Trying to mount cdrom (e.g. mount /mnt/cdrom) as root on a DELL Latitude C600 results in:

mount: wrong fs type, bad option, bad superblock on /dev/cdroms/cdrom0,

       or too many mounted file systems

Any ideas what is wrong?

1. $ cat /proc/ide/hd?/driver  returns:

ide-disk version 1.12

ide-cdrom version 4.59

2. fstab is:

/dev/cdroms/cdrom0      /mnt/cdrom      iso9660         noauto,ro               0 0

thanks,

uri

----------

## dittigas

# Create /dev/cdrom for the first cdrom drive

LOOKUP          ^cdrom$          CFUNCTION GLOBAL mksymlink cdroms/cdrom0 cdrom

REGISTER        ^cdrom/cdrom0$   CFUNCTION GLOBAL mksymlink $devname cdrom

UNREGISTER      ^cdrom/cdrom0$   CFUNCTION GLOBAL unlink cdrom

----------

## rommel

what is on the cd that your trying to mount...if it is in a format that is not recognizable to mount then you will get that error. you might also want to add user to the otions in fstab so you as a normal user can mount the cdrom

----------

## mtPete

I can mount an iso9660 disk.

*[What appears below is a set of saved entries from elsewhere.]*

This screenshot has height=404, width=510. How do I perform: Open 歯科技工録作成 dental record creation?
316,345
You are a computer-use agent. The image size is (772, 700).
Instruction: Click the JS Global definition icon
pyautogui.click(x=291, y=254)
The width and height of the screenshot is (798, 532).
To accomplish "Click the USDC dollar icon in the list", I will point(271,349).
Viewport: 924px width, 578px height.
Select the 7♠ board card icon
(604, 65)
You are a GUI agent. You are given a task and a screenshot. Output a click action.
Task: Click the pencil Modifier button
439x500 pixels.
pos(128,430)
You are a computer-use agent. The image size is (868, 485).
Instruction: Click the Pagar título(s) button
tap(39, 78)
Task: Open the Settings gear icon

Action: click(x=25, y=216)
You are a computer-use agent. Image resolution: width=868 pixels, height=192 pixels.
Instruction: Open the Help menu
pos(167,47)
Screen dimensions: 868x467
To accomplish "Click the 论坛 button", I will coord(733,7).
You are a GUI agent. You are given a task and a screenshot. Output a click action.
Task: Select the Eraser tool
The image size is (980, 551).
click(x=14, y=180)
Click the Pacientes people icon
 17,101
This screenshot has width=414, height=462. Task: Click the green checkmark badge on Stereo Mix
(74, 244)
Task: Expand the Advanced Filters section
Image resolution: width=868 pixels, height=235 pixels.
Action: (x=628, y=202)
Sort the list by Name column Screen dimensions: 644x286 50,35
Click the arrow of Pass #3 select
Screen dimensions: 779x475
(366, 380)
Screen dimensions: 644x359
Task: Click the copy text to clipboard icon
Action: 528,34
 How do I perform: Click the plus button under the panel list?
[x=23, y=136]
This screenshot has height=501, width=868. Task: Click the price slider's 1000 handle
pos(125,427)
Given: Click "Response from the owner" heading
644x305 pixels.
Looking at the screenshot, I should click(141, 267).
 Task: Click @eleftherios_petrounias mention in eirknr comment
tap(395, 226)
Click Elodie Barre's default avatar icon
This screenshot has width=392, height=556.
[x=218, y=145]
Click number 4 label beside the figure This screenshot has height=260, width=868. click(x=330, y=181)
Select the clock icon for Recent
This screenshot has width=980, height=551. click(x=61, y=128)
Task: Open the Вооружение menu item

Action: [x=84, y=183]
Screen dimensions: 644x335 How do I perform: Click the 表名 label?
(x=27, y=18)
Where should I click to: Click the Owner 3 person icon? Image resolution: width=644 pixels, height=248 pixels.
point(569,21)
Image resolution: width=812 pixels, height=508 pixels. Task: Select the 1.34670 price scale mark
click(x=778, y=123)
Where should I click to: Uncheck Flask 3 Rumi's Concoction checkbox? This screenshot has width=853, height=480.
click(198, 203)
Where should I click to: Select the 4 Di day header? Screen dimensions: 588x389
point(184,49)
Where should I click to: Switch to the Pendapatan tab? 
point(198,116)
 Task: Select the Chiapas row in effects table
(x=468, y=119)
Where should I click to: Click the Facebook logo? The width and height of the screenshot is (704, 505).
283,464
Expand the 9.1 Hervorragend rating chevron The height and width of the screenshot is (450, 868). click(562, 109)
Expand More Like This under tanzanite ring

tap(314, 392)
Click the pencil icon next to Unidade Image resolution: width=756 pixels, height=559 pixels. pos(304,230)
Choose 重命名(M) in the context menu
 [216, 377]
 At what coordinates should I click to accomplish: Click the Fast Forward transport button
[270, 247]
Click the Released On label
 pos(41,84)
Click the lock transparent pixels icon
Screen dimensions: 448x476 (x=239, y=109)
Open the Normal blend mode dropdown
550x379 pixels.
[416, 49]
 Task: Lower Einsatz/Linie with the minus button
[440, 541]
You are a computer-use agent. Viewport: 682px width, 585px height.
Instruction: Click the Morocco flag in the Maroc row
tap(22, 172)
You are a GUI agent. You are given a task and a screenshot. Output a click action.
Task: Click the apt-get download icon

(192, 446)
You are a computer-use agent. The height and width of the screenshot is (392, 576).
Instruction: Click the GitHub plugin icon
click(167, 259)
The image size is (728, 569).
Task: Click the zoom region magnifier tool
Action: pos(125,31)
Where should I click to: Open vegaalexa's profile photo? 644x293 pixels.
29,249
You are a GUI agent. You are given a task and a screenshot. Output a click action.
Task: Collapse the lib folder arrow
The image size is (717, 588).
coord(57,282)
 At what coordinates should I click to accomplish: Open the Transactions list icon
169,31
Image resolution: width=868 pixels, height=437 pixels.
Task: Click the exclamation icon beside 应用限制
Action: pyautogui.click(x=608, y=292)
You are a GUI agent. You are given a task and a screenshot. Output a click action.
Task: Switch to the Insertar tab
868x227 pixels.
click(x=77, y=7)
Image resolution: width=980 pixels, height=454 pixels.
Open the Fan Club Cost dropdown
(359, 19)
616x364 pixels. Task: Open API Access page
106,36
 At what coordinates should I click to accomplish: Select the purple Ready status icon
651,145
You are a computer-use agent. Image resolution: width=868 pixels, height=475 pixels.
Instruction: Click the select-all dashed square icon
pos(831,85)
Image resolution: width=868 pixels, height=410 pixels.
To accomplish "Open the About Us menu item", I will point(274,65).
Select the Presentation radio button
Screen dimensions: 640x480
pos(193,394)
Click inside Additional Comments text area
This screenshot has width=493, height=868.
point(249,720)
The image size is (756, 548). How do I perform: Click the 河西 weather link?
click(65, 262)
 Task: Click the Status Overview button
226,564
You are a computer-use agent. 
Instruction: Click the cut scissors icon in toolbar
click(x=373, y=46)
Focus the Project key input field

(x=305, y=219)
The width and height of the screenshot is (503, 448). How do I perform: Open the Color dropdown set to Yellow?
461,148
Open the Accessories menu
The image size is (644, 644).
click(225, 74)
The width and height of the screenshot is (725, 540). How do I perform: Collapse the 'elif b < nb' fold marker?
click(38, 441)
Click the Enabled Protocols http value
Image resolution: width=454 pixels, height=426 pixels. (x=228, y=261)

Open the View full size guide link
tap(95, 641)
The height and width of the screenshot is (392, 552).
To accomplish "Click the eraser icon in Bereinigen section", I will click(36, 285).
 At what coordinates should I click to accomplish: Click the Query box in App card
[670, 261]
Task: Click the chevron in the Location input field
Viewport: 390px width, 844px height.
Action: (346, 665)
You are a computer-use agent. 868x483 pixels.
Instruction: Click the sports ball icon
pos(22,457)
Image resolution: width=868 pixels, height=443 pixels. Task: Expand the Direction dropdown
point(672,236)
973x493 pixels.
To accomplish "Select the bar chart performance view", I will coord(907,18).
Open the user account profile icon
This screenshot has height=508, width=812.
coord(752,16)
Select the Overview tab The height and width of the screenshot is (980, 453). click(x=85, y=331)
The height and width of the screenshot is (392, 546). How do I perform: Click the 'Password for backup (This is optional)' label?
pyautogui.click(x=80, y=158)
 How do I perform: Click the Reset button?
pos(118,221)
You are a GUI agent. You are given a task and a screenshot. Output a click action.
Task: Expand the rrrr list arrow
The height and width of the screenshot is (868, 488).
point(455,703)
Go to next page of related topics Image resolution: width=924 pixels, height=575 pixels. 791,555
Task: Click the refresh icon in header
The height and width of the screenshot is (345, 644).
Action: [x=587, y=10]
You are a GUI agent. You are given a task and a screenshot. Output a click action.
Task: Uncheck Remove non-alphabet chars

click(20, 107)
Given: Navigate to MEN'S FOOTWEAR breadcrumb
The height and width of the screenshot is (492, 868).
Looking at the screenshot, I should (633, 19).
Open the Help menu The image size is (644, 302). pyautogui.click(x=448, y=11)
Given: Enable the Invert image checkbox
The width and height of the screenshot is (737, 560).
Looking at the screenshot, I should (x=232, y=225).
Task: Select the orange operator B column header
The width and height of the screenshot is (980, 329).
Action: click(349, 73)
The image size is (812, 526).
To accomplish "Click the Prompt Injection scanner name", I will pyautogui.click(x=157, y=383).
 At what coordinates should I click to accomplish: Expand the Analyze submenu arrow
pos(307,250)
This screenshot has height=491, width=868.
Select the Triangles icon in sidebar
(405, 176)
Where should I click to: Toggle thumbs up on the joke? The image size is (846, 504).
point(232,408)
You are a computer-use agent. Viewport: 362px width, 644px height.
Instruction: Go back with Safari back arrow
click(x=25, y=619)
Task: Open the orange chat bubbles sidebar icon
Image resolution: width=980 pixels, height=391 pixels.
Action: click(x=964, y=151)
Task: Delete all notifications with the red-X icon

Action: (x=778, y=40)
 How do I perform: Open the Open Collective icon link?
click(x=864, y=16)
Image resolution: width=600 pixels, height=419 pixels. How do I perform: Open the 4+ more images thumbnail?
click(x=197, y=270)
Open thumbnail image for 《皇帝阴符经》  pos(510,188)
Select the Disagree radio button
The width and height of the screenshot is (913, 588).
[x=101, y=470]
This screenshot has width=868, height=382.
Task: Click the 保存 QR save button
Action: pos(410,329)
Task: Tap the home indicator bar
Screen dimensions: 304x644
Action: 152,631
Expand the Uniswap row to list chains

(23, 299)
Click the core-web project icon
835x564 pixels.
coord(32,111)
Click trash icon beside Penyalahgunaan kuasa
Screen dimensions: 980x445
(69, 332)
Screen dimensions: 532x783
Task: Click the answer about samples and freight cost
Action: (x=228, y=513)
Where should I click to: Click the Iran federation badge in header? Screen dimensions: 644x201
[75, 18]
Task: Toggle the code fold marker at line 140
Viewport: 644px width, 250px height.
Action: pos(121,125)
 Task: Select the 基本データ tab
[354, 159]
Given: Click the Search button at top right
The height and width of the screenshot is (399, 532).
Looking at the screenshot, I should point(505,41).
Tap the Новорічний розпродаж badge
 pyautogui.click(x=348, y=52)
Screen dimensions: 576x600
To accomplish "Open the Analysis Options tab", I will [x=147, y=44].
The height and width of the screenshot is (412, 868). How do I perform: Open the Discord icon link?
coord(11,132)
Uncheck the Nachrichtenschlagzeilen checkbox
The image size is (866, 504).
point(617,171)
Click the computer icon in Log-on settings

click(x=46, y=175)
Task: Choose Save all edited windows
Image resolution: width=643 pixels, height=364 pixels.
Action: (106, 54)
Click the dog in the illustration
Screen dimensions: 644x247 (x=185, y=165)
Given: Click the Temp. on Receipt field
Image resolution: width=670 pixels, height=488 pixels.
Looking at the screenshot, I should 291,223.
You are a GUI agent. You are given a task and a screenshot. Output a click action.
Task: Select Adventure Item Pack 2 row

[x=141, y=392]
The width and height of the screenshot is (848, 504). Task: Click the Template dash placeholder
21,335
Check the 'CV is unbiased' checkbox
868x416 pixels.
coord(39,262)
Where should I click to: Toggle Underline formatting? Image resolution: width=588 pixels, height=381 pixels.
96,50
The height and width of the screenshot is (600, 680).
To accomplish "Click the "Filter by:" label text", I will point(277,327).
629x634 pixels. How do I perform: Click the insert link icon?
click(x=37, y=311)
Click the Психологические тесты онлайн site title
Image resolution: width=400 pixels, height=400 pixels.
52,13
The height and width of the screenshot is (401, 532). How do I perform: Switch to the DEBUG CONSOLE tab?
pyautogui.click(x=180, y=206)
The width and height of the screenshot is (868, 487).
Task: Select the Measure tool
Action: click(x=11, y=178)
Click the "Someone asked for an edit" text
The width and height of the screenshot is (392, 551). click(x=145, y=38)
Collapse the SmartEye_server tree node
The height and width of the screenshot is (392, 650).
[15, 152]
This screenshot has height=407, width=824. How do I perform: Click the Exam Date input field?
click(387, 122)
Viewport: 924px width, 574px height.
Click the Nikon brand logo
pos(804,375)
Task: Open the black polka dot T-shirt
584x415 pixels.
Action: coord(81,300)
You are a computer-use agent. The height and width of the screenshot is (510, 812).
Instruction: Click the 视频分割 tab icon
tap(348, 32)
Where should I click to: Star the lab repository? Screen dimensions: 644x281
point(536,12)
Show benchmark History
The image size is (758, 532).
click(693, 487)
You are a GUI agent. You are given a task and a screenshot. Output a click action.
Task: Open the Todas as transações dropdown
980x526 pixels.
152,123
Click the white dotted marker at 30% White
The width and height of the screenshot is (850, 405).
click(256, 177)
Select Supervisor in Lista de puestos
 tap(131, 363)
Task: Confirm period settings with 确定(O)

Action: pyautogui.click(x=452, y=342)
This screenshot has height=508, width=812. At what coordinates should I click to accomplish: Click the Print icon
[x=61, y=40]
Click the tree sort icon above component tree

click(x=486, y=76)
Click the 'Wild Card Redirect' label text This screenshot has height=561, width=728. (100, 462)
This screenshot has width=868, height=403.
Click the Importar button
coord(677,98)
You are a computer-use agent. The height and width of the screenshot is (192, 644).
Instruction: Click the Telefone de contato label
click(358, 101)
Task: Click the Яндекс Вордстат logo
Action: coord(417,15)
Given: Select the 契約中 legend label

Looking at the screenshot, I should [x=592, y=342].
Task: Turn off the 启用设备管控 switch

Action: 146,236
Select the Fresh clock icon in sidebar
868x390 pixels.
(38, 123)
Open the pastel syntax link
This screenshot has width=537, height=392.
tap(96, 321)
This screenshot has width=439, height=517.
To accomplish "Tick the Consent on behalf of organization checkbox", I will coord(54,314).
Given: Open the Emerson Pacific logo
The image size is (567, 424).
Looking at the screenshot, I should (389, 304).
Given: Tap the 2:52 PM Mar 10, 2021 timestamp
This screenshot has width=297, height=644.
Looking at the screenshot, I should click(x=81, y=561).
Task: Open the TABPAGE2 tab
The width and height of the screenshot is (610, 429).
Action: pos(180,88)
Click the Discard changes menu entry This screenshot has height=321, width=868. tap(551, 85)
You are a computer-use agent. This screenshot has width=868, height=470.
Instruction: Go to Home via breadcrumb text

But if i try to mount a music cd I get the same error. My fstab lists iso9660 as the fs. How can I mount a music cd?

----------

## rommel

you would have to pass mount an option to tell it what the file system is i would guess...never really had a need to mount a music cd so i havent looked into it

----------

## mtPete

aparently you don't mount audio cds as they don't have a filesystem. They are played by your audio player without being mounted. Same goes for blank cds for burning.

----------

## fghellar

http://www.tldp.org/HOWTO/CDROM-HOWTO/x1186.html#AEN1257

----------

## dittigas

my appologies,

----------

## bartszyszka

Hmm... as far as I can tell, XMMS's CD Audio plugin actually needs the audio CD to be mounted for it to work. Or is there actually a way to play an audio CD in XMMS without mounting?

----------